▸ What to produce
From the first line of the data below, repeat each line exactly until you reach the line with "Task: Open Governance external link icon"; include that line too.

Saved data entries:
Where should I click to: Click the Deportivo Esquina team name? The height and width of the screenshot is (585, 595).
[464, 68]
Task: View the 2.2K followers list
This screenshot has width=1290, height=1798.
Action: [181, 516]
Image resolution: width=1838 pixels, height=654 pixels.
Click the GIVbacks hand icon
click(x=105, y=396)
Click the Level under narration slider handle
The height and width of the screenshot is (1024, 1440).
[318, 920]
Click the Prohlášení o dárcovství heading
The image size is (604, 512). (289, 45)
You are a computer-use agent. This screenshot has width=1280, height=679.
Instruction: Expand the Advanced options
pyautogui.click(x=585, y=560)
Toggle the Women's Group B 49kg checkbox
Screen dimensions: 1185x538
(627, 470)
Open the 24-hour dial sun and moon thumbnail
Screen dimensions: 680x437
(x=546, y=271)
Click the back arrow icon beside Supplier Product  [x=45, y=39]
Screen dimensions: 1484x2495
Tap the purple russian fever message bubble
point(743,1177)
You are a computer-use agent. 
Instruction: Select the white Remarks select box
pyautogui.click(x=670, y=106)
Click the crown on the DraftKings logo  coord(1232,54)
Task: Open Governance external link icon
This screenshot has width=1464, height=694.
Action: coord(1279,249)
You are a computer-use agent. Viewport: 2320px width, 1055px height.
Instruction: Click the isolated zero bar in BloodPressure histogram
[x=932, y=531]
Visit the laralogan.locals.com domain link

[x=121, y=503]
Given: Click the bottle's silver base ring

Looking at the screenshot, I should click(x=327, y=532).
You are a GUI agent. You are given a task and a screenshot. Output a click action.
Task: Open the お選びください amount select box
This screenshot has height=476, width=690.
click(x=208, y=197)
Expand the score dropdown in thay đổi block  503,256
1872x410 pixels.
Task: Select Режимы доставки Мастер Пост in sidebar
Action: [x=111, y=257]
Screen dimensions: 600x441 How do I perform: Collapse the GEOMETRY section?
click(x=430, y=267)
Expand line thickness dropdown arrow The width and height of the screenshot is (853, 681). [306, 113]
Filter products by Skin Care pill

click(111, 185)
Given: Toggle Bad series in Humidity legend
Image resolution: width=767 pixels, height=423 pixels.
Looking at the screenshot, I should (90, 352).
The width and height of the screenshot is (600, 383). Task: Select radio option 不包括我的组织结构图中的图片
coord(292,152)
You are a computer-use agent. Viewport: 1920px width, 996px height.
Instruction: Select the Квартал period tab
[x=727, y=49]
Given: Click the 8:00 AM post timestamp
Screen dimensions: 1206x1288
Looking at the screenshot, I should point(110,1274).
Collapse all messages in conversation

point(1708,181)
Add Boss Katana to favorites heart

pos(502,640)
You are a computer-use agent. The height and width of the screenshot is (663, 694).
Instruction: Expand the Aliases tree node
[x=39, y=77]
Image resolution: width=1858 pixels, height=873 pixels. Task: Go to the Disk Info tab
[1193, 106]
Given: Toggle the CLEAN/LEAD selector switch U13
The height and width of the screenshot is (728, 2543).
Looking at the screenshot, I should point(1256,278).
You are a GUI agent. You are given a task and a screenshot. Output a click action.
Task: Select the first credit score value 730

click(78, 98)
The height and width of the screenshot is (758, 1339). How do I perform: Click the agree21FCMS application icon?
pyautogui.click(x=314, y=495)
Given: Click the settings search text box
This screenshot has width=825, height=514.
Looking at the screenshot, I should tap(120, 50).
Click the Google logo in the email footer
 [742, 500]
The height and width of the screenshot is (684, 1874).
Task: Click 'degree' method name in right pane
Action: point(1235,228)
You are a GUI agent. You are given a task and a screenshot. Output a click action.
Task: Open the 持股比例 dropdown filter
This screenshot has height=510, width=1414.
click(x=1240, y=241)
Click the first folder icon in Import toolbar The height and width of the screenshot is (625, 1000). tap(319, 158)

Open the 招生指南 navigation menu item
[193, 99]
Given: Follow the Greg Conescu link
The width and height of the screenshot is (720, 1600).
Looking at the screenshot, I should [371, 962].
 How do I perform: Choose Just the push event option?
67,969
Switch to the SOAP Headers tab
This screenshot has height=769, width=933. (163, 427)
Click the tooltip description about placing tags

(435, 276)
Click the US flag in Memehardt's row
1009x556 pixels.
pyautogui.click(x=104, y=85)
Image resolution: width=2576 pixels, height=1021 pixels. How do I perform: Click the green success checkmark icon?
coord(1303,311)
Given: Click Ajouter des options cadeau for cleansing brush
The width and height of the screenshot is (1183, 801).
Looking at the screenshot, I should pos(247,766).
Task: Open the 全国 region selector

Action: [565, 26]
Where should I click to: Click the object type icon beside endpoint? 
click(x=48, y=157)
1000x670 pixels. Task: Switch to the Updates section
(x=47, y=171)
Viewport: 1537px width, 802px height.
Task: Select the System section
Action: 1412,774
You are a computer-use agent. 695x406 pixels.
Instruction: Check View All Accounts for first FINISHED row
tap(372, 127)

▸ Exercise solution
Where should I click to: Click the Deportivo Esquina team name? The height and width of the screenshot is (585, 595).
[464, 68]
Task: View the 2.2K followers list
This screenshot has width=1290, height=1798.
Action: [181, 516]
Image resolution: width=1838 pixels, height=654 pixels.
Click the GIVbacks hand icon
click(x=105, y=396)
Click the Level under narration slider handle
The height and width of the screenshot is (1024, 1440).
[318, 920]
Click the Prohlášení o dárcovství heading
The image size is (604, 512). (289, 45)
You are a computer-use agent. This screenshot has width=1280, height=679.
Instruction: Expand the Advanced options
pyautogui.click(x=585, y=560)
Toggle the Women's Group B 49kg checkbox
Screen dimensions: 1185x538
(627, 470)
Open the 24-hour dial sun and moon thumbnail
Screen dimensions: 680x437
(x=546, y=271)
Click the back arrow icon beside Supplier Product  [x=45, y=39]
Screen dimensions: 1484x2495
Tap the purple russian fever message bubble
point(743,1177)
You are a computer-use agent. 
Instruction: Select the white Remarks select box
pyautogui.click(x=670, y=106)
Click the crown on the DraftKings logo  coord(1232,54)
Task: Open Governance external link icon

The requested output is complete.